‘Let Your Bird Sing’ – Turkey’s Crack Down On Social Media.
Since recent government elections in March 2014, current Prime Minister Recep Tayyip Erdogan and his governing party, the Justice and Development party (AK) gained another win by 45%, despite much speculation amongst the younger generations of Turkey.
Due to a leaked audio video revealing private consultations of the Prime Minister and his son Bilal, regarding matters which many are accusing as evidence of corruption within the government, Edrogan has had to deal with numerous events of civil unrest, protest and harassment. Thus, he blocked social media platforms such as YouTube and Twitter to prevent the circulation of the incriminating material.
Istanbul resident Caglar Polat (known to his friends as Charlie) and former postgraduate masters student in database engineering at the University of Central Lancashire in Preston, UK, explains the grief and frustration suffered by the younger generations in Turkey: “ Government block social media because they want the public not to communicate and organize each other against the government.” He goes on to describe the prime minister as a “professional scammer and puppet of the USA”, “he wants to block social media in order to cover his outrageousness.
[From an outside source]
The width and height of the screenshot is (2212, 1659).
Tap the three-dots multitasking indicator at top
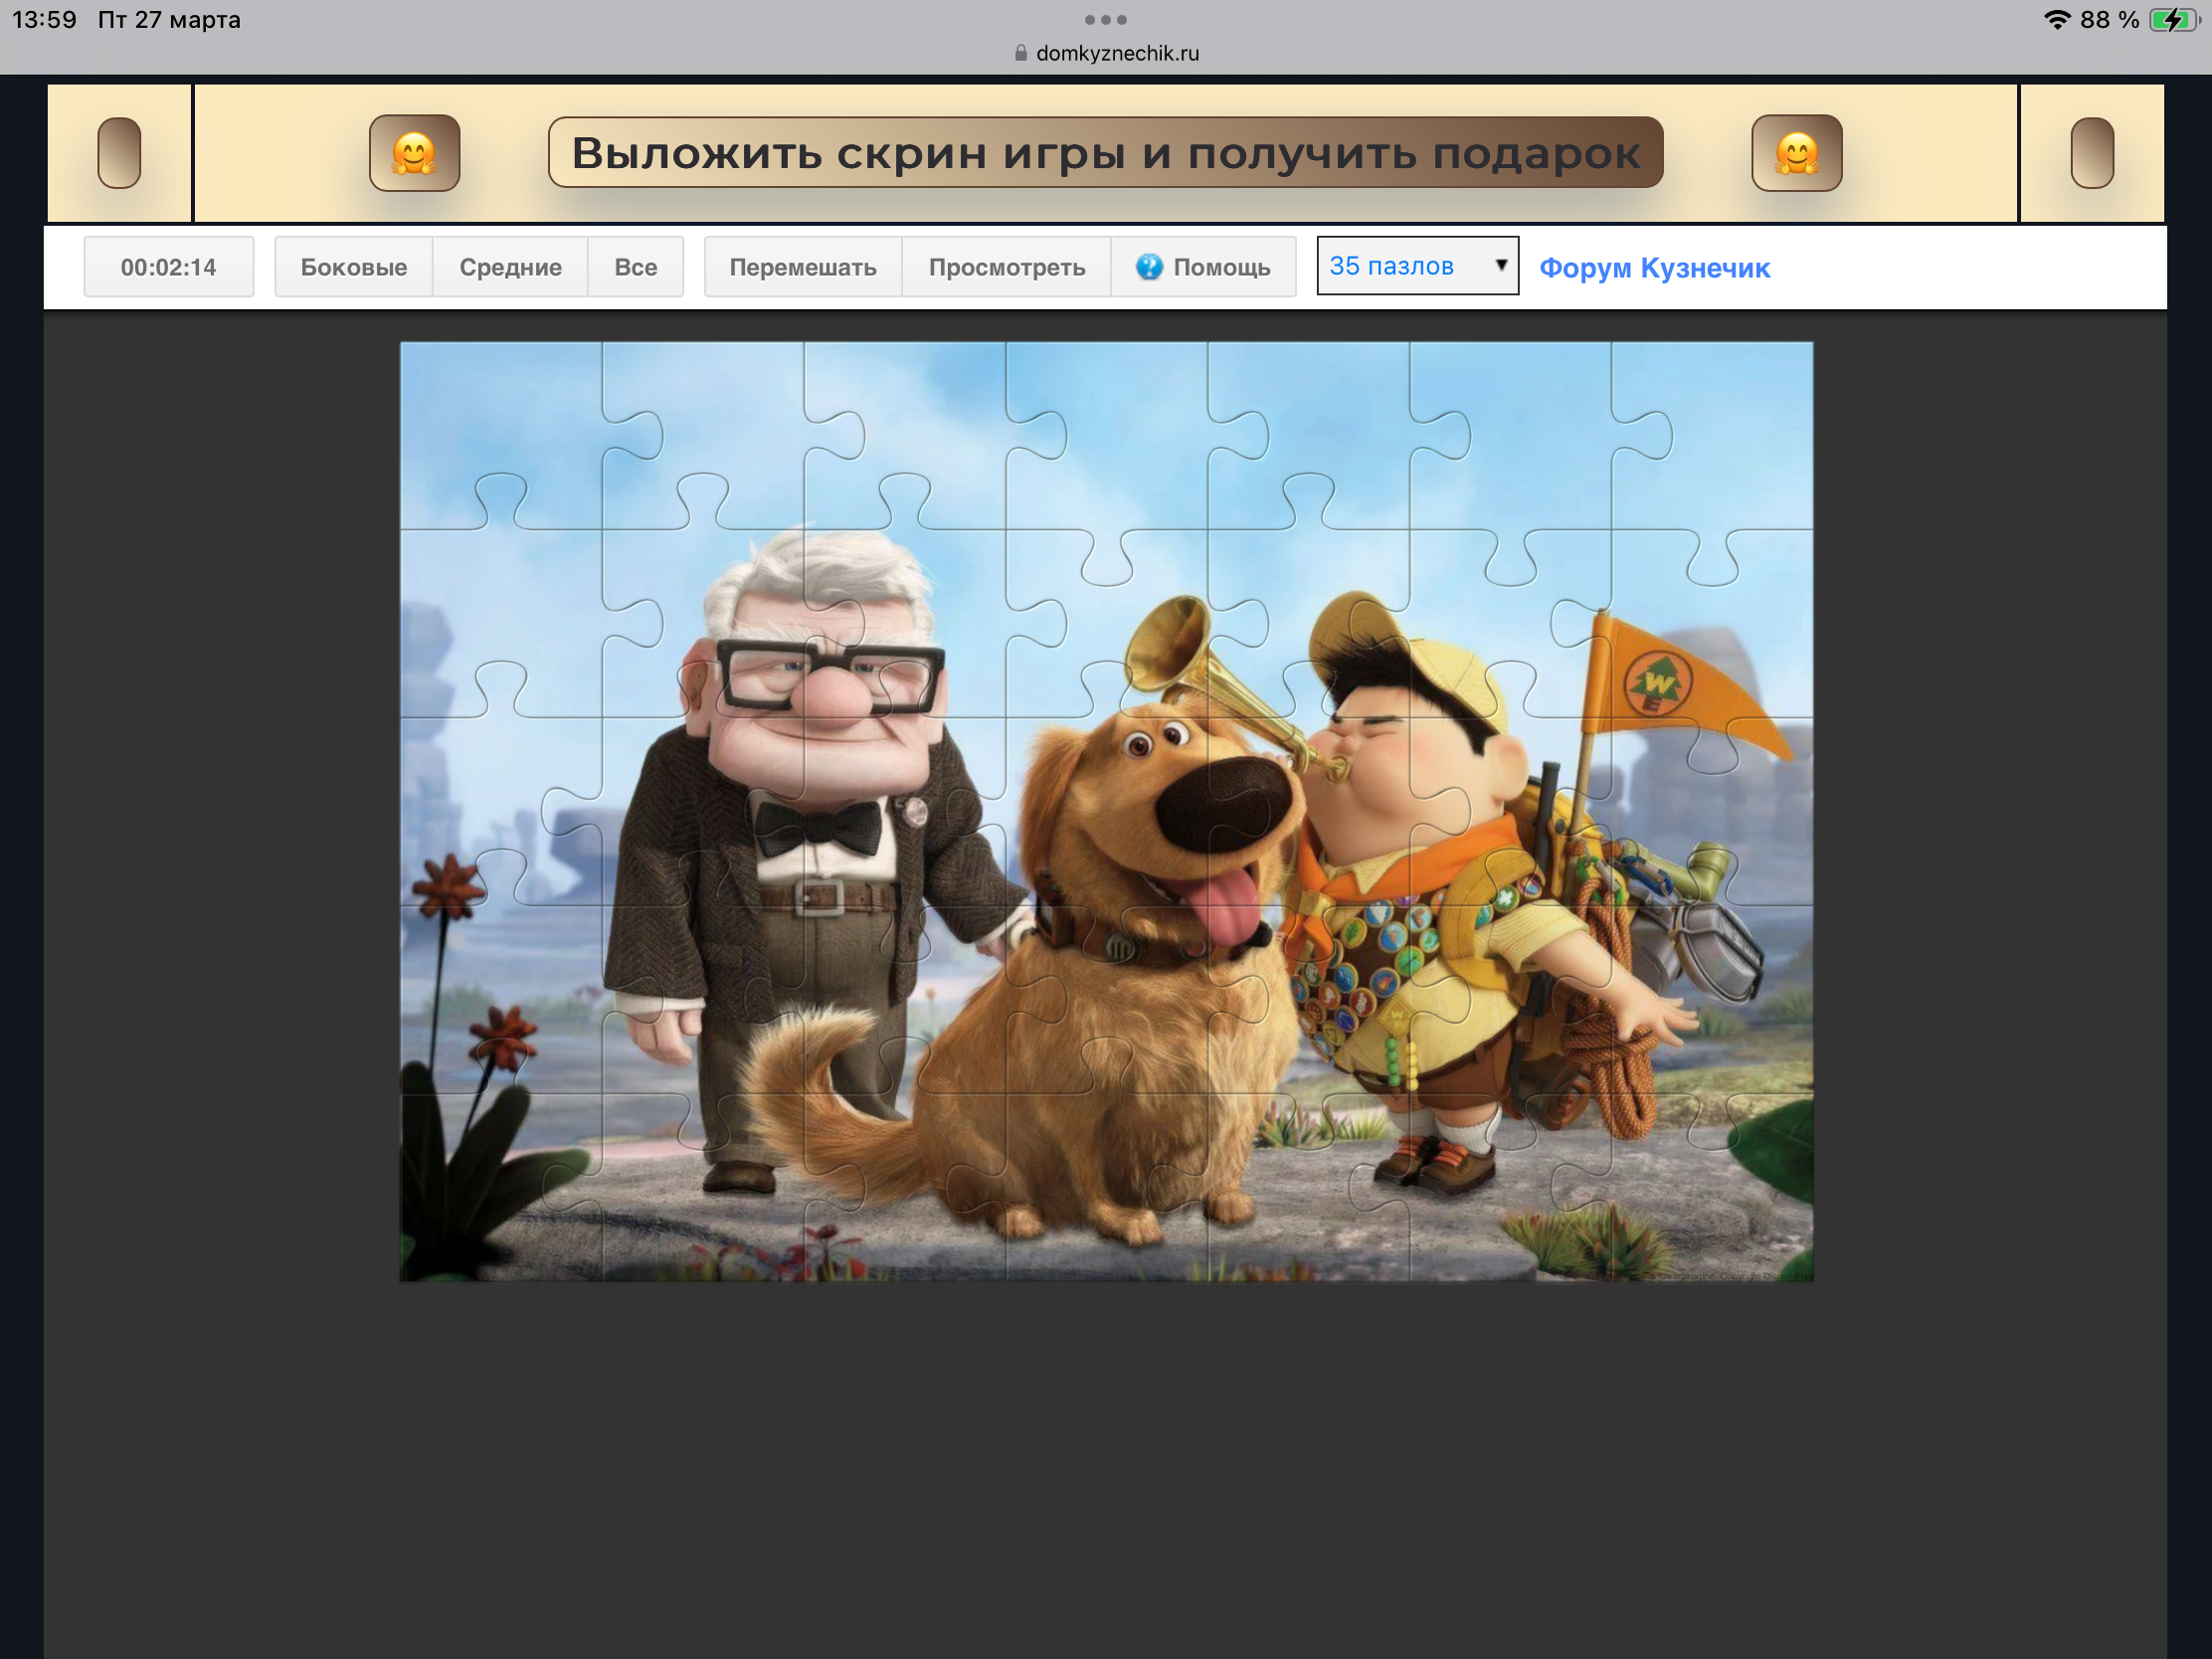pyautogui.click(x=1105, y=20)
I, and most of the people, believe that the government manipulates the votes! It is illogical and unfair.”
From an opposite perspective, English Ba Business Management student Kihanna Millarn, 20, is studying for a year at Istanbul Bigli University. She documents her experiences of living in Istanbul during this time of civil unrest in an online blog, however, uploads these entries in the UK when she returns to her home in Reading during her holidays in order to by pass the Internet restrictions.
As a combat act to this prevention of freedom of speech, young people of Turkey took to the streets to spread their voices through art on the walls. At the time of the Twitter ban, there were numerous accounts of DNS by-pass codes in graffiti in a number of locations across the country’s capital city Ankara as well as Istanbul.
As well as graffiti acting as a silent voice on the streets of Turkey, it is also becoming an area of increasing popularity and fashion amongst contemporary art. This rising art form is prominent throughout the streets of Turkey’s major cities, most notably Istanbul. Luxury Hands, an Istanbul based graffiti group, have turned their creativity into a business and lifestyle, generating art pieces for numerous business for promotional reasons, along with identifying themselves as artists across the city with personal trademark images, such as the giant panda’s by artist Leo Lunatic.
Graffiti styles vary across Istanbul’s city streets, combining cultural society symbols, group society symbols, poignant messages of particular anti-government notions and simply pieces of pure artwork.
The images shown with this article draw a comparative scene of graffiti used in an anti-government way as well as images of current police and citizen turmoil, all joined together on the streets.